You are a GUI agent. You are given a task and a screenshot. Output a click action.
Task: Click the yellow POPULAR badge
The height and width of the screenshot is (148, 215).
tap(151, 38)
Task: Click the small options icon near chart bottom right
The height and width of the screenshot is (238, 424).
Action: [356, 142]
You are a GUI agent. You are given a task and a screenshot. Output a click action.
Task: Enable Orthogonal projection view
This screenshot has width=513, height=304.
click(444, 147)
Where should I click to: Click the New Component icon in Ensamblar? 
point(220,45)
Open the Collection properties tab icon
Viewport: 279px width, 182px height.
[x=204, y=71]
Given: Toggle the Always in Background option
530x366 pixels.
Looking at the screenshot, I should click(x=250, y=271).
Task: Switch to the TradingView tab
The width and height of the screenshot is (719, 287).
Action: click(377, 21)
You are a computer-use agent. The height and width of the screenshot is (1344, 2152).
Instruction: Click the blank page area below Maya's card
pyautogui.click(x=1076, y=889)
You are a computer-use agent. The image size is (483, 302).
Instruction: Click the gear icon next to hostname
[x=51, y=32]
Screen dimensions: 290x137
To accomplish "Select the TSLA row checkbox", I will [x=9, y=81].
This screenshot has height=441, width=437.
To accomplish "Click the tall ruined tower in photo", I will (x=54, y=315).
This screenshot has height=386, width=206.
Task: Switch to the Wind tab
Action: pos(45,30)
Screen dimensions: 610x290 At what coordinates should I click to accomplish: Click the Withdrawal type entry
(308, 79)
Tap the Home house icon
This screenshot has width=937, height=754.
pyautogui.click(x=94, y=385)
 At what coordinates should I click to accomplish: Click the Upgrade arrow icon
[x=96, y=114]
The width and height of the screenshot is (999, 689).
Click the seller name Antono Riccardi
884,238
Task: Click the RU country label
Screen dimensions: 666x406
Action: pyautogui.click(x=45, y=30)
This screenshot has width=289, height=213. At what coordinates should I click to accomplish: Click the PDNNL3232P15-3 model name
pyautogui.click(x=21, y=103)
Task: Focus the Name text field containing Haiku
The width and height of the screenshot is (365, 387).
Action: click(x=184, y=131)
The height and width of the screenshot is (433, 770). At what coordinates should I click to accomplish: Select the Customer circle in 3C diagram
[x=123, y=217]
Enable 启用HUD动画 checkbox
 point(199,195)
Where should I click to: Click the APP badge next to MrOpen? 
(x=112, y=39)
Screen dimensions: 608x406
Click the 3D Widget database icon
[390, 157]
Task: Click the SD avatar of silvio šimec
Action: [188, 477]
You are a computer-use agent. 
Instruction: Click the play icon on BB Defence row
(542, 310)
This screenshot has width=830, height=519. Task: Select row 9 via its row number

== == ==

→ Activity
In the data above, find the line containing "This screenshot has width=289, height=213.", then copy it and every later line exactly.

→ Exercise solution
This screenshot has width=289, height=213. At what coordinates should I click to accomplish: Click the PDNNL3232P15-3 model name
pyautogui.click(x=21, y=103)
Task: Focus the Name text field containing Haiku
The width and height of the screenshot is (365, 387).
Action: click(x=184, y=131)
The height and width of the screenshot is (433, 770). At what coordinates should I click to accomplish: Select the Customer circle in 3C diagram
[x=123, y=217]
Enable 启用HUD动画 checkbox
 point(199,195)
Where should I click to: Click the APP badge next to MrOpen? 
(x=112, y=39)
Screen dimensions: 608x406
Click the 3D Widget database icon
[390, 157]
Task: Click the SD avatar of silvio šimec
Action: [188, 477]
You are a computer-use agent. 
Instruction: Click the play icon on BB Defence row
(542, 310)
This screenshot has width=830, height=519. Task: Select row 9 via its row number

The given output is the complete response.